COURT OF APPEALS OF VIRGINIA

Present: Chief Judge Moon, Judges Bray and Annunziata

RICHARD G. BROSCHINSKI

v. Record No. 0651-95-3 MEMORANDUM OPINION * PER CURIAM ALCOA BUILDING PRODUCTS SEPTEMBER 19, 1995 AND LIBERTY MUTUAL FIRE INSURANCE COMPANY

FROM THE VIRGINIA WORKERS' COMPENSATION COMMISSION (A. Thomas Lane, Jr., on brief), for appellant.

(J. David Griffin; Fowler, Griffin, Coyne & Coyne, on brief), for appellees.

The sole issue raised on appeal by Richard G. Broschinski

(claimant) is that the Workers' Compensation Commission erred in

refusing to consider the June 9, 1994 letter of Richard D.

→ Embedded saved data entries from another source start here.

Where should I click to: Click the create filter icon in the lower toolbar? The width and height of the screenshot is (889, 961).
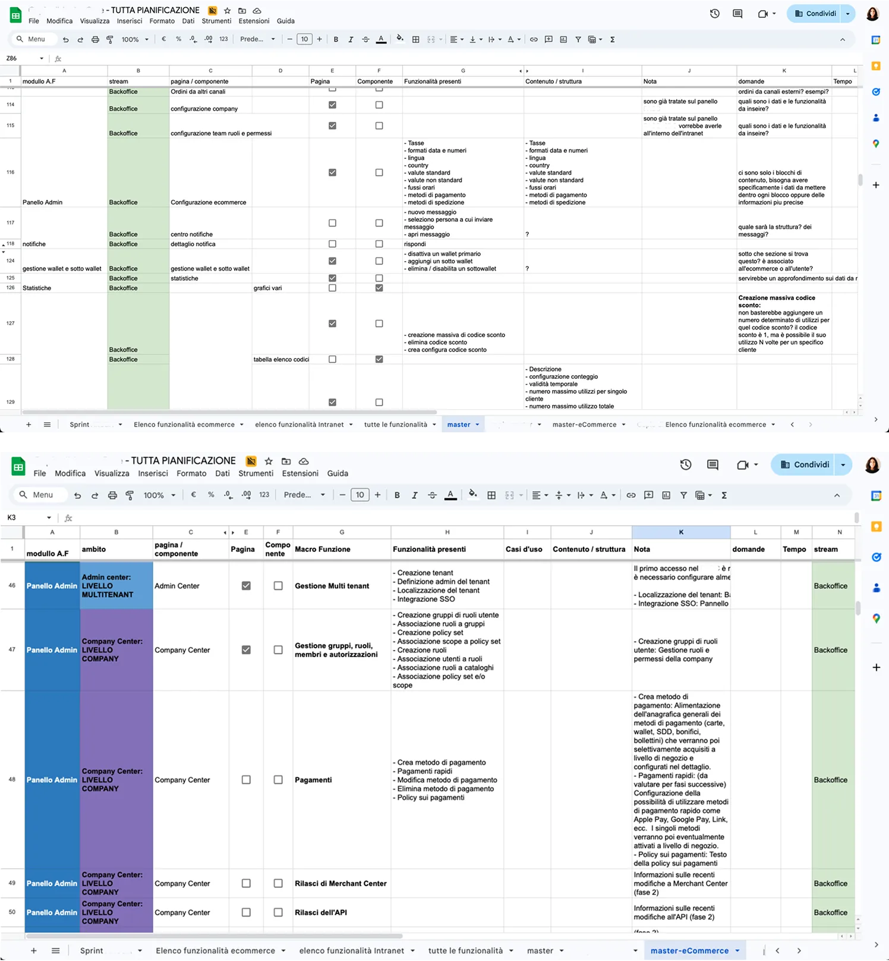coord(683,495)
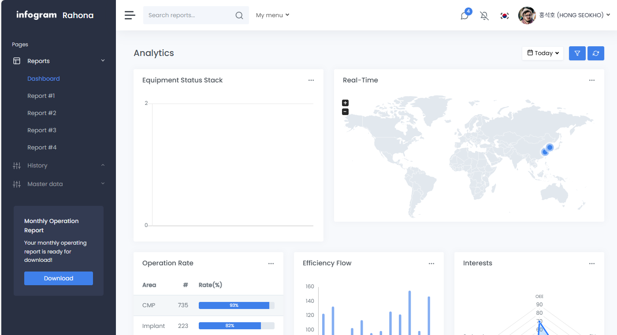Toggle the muted notifications bell icon

[x=484, y=16]
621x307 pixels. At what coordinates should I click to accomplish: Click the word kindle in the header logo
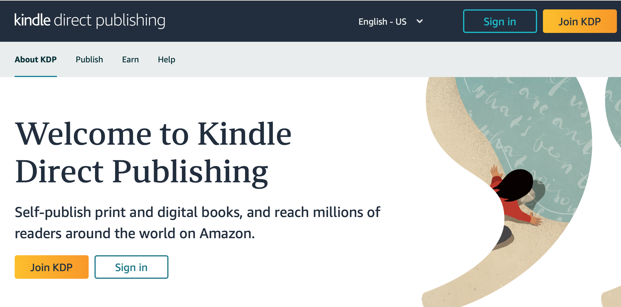click(x=33, y=20)
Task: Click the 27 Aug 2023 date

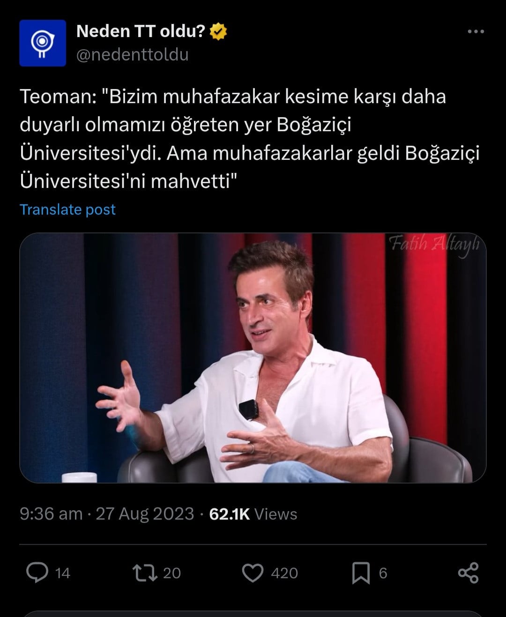Action: pyautogui.click(x=145, y=514)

Kolodner, a licensed professional counselor, on the ground that

the letter does not qualify as a "medical report" under the

Workers' Compensation Act ("the Act"). Upon reviewing the record

and the briefs of the parties, we conclude that this appeal is

without merit. Accordingly, we summarily affirm the commission's

decision. Rule 5A:27.

In holding that Kolodner's opinion was not persuasive on the

issue of disability, the commission found as follows: The claimant principally relies on a letter of June 9, 1994, from . . . Kolodner, licensed professional counselor. However, this cannot be considered as a medical report. Neff v. Houff Transfer, Inc., VWC * Pursuant to Code § 17-116.010 this opinion is not designated for publication. File No. 165-33-84 (January 31, 1995). Kolodner is not a physician, and it does not appear that he has any type of professional graduate degree. Neither do we find any evidence that his opinion has been incorporated by any treating physician.

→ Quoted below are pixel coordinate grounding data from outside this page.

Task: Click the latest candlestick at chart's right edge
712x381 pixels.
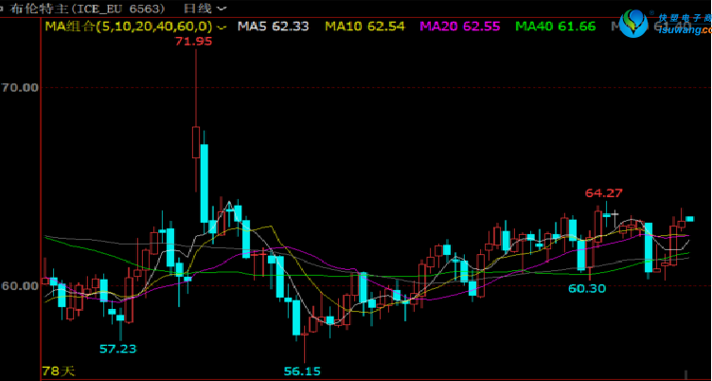Action: (x=689, y=219)
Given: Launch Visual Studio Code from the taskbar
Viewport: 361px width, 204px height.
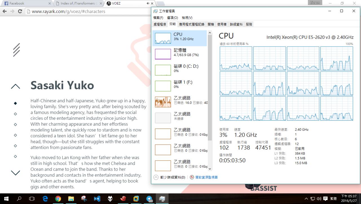Looking at the screenshot, I should click(97, 199).
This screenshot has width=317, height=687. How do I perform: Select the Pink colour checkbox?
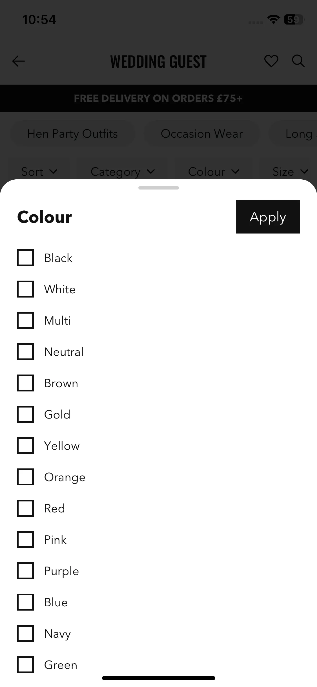coord(25,540)
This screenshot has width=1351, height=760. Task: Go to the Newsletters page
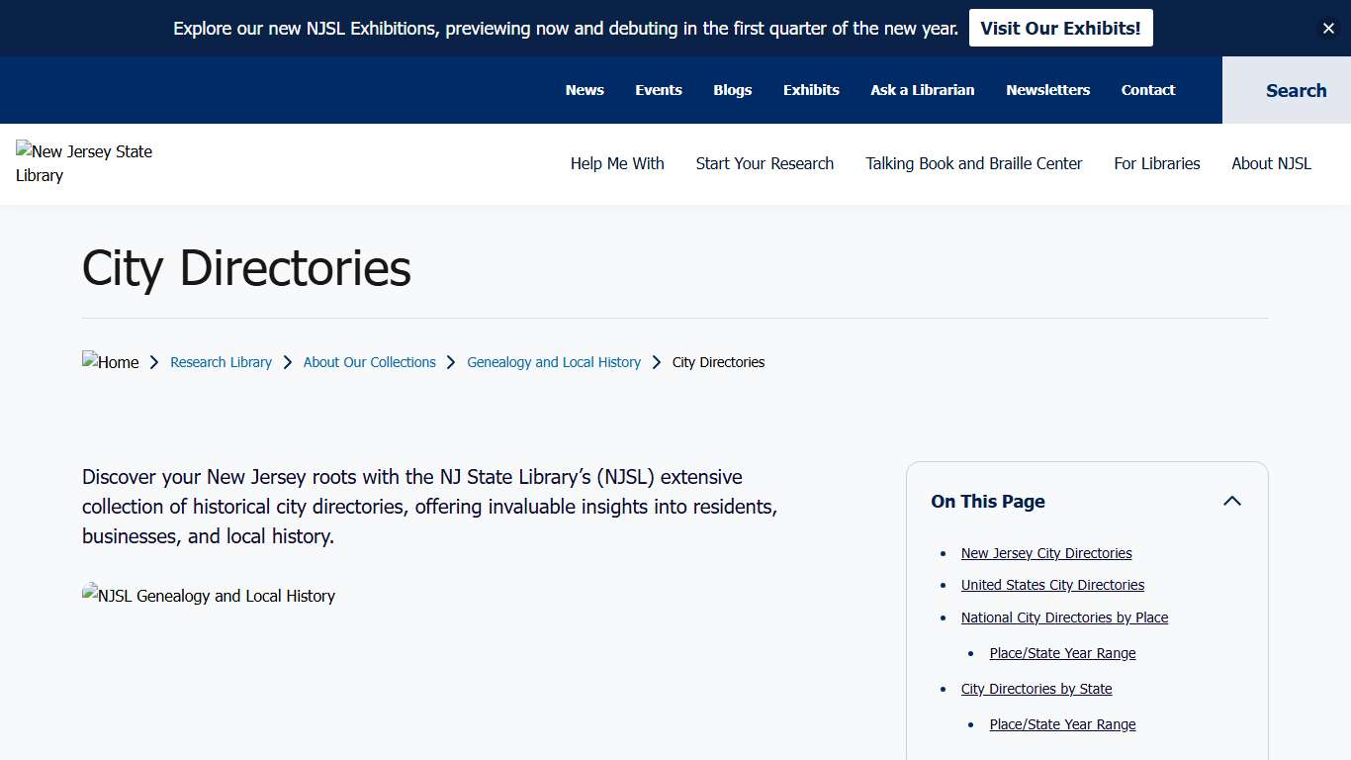(x=1047, y=90)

The commission's construction of the Act is entitled to

great weight on appeal. City of Waynesboro v. Harter, 1 Va. App.

265, 269, 337 S.E.2d 901, 903 (1985).

The term "medical report" is not defined in Code § 65.2-603

to include reports of licensed professional counselors. If the

general assembly intended that the reports of licensed

professional counselors be considered as medical reports it could

have specifically provided for such. It did so for

chiropractor's treatment reports. See Code § 65.2-603(D).

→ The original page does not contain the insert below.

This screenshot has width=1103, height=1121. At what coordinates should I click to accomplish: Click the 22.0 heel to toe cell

"While the . . . Act is to be liberally construed for the

employee's benefit, that policy does not authorize the amendment,

alteration or extension of its provisions beyond its obvious

meaning." Gajan v. Bradlick Co., Inc., 4 Va. App. 213, 217, 355

S.E.2d 899, 902 (1987).

Based upon the commission's interpretation of Code

§ 65.2-603, we cannot find as a matter of law that the commission

erred in refusing to consider the letter of Kolodner, a licensed

professional counselor, as a "medical report" under Code

§ 65.2-603.

For these reasons, we affirm the commission's decision. Affirmed.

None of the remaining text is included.